#### Assignment
In the records below, find the line with "Open the zoom 100% dropdown" and the line with "Click the red 1.24697 price level tag"; return exactly those lines and every line between them.

[Exercise data]

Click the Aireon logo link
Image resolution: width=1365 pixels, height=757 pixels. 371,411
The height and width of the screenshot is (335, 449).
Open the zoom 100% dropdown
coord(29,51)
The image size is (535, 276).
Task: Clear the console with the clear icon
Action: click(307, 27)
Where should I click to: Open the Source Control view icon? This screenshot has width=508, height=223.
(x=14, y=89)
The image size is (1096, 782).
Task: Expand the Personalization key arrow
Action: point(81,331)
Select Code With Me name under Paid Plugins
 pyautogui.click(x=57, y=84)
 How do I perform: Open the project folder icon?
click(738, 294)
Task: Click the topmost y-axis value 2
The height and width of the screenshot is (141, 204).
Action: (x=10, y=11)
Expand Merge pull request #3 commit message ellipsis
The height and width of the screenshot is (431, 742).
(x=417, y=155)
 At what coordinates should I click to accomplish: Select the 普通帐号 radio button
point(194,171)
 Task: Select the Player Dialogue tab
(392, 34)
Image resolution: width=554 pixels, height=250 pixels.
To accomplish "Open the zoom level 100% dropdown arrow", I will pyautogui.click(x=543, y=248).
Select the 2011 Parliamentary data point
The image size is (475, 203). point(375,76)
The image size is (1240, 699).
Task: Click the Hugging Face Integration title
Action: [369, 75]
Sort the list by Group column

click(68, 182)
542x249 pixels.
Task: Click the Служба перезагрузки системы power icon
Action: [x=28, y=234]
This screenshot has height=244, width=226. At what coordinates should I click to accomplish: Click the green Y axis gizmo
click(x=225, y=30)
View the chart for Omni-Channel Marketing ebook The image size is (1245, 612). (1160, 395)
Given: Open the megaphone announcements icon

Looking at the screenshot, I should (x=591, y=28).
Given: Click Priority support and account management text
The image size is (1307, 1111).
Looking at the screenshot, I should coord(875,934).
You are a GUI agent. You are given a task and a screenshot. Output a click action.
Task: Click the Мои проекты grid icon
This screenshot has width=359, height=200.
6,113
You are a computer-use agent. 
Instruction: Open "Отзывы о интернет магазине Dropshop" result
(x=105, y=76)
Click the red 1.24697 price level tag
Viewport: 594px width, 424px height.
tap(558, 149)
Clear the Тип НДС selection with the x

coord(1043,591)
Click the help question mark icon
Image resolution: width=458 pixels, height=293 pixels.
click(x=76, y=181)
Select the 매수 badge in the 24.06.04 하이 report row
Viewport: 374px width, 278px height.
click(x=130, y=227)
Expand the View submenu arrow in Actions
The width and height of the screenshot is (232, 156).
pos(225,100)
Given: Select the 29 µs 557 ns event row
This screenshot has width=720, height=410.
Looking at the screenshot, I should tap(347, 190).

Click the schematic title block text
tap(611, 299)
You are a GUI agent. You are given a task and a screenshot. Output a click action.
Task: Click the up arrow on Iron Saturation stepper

[/Exercise data]

#### Result of the task
Open the zoom 100% dropdown
coord(29,51)
The image size is (535, 276).
Task: Clear the console with the clear icon
Action: click(307, 27)
Where should I click to: Open the Source Control view icon? This screenshot has width=508, height=223.
(x=14, y=89)
The image size is (1096, 782).
Task: Expand the Personalization key arrow
Action: point(81,331)
Select Code With Me name under Paid Plugins
 pyautogui.click(x=57, y=84)
 How do I perform: Open the project folder icon?
click(738, 294)
Task: Click the topmost y-axis value 2
The height and width of the screenshot is (141, 204).
Action: (x=10, y=11)
Expand Merge pull request #3 commit message ellipsis
The height and width of the screenshot is (431, 742).
(x=417, y=155)
 At what coordinates should I click to accomplish: Select the 普通帐号 radio button
point(194,171)
 Task: Select the Player Dialogue tab
(392, 34)
Image resolution: width=554 pixels, height=250 pixels.
To accomplish "Open the zoom level 100% dropdown arrow", I will pyautogui.click(x=543, y=248).
Select the 2011 Parliamentary data point
The image size is (475, 203). point(375,76)
The image size is (1240, 699).
Task: Click the Hugging Face Integration title
Action: [369, 75]
Sort the list by Group column

click(68, 182)
542x249 pixels.
Task: Click the Служба перезагрузки системы power icon
Action: [x=28, y=234]
This screenshot has height=244, width=226. At what coordinates should I click to accomplish: Click the green Y axis gizmo
click(x=225, y=30)
View the chart for Omni-Channel Marketing ebook The image size is (1245, 612). (1160, 395)
Given: Open the megaphone announcements icon

Looking at the screenshot, I should (x=591, y=28).
Given: Click Priority support and account management text
The image size is (1307, 1111).
Looking at the screenshot, I should coord(875,934).
You are a GUI agent. You are given a task and a screenshot. Output a click action.
Task: Click the Мои проекты grid icon
This screenshot has width=359, height=200.
6,113
You are a computer-use agent. 
Instruction: Open "Отзывы о интернет магазине Dropshop" result
(x=105, y=76)
Click the red 1.24697 price level tag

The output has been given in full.